▶ [Requirement]: Copying nothing before it, reproduce the line that holds "Task: Open Advanced" and every line after it in the data, exactly.

Stored dataset items:

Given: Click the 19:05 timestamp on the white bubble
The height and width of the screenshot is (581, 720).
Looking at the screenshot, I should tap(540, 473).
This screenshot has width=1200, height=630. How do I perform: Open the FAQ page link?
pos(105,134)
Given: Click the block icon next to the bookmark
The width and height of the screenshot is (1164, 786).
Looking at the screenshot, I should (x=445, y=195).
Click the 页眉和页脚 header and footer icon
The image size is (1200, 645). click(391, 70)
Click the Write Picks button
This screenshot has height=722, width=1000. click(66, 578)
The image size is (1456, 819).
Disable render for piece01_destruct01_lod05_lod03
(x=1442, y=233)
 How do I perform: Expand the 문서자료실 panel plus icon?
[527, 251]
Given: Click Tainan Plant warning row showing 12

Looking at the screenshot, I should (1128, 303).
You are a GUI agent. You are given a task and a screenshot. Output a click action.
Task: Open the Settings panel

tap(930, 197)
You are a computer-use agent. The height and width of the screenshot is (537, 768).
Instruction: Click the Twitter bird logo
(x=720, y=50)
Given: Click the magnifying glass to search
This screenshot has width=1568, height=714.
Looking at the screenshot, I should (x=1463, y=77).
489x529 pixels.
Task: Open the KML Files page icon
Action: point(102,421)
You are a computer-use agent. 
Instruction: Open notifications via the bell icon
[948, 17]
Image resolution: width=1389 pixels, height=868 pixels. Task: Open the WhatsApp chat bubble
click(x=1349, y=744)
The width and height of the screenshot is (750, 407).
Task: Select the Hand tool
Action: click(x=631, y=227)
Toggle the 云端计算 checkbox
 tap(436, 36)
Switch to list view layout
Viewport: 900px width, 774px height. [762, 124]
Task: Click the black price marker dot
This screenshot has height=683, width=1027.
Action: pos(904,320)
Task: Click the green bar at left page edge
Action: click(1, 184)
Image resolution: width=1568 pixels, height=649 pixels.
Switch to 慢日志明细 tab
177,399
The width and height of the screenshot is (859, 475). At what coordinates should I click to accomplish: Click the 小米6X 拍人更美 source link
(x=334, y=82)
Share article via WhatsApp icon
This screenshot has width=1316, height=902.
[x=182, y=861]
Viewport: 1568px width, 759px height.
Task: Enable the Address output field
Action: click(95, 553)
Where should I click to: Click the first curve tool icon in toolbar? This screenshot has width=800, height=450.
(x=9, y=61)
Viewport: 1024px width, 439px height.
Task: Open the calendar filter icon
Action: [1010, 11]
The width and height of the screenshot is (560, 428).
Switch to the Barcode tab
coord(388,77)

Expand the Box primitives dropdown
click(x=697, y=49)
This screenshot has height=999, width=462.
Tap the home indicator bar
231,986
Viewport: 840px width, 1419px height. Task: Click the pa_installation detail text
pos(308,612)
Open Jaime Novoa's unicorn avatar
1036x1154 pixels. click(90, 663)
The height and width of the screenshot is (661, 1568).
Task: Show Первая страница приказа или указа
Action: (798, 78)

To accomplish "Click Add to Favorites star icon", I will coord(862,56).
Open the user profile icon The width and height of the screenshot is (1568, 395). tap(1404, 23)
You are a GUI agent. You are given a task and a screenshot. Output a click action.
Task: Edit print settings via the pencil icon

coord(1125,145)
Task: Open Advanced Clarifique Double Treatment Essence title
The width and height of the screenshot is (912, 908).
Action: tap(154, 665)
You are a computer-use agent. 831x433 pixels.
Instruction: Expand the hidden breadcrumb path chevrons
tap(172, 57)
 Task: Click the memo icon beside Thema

▶ [Task output]:
Task: Open Advanced Clarifique Double Treatment Essence title
The width and height of the screenshot is (912, 908).
Action: tap(154, 665)
You are a computer-use agent. 831x433 pixels.
Instruction: Expand the hidden breadcrumb path chevrons
tap(172, 57)
 Task: Click the memo icon beside Thema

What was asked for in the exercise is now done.